(AP) — Hawaiʻi Gov. David Ige said Tuesday that the state has agreed to pay $328 million to settle a class-action lawsuit filed by 2,700 Native Hawaiians who languished on a waitlist to receive homestead leases and suffered other harms from the mismanagement of the Hawaiian homes program.
Ige said the Legislature must approve the funds for the settlement and then a Circuit Court judge must sign off on its terms for it to be final.
The Hawaiian Homes Commission Act of 1920 was meant to provide economic self-sufficiency to Hawaiians by supplying them land. Those with at least 50% Hawaiian blood quantum can apply for a 99-year lease for $1 a year.
But Hawaii has been slow to award leases. An estimated 28,000 people are on the waitlist.
The lawsuit stems from a 1991 law allowing Native Hawaiians to file claims against the state for losses incurred while waiting for a homestead lease from 1959 to 1988. The Legislature created a panel to address claims but the existence of the panel wasn’t extended past 1999. So the plaintiffs sued.
The Hawaii Supreme Court in 2020 voted to allow the class-action lawsuit to continue and for damages to be awarded. About 1,000 plaintiffs have died in the two decades since the lawsuit was filed.
Leona Kalima, one of the plaintiffs, said the settlement has the potential “to change thousands of lives for the better.”
“We’re looking forward to it being resolved, finally,” she said in a statement issued by her attorney.
Carl Varady, an attorney for the plaintiffs, thanked the state officials who worked on the agreement.

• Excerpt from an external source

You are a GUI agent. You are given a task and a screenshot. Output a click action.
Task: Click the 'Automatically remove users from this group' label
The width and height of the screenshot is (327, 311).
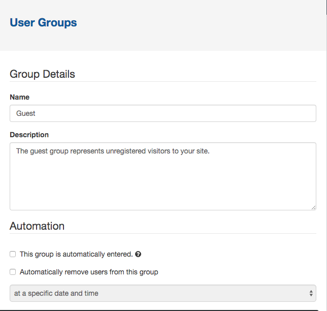(x=89, y=272)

“Our appreciation is tempered by the knowledge that nearly a third of the class members will not be with us to witness or celebrate the conclusion,” Varady said in a statement. “That conclusion will take some time, to make sure the class members are treated fairly, but we are looking ahead to the final stage when our clients will be compensated for their lost opportunity to obtain a homestead.”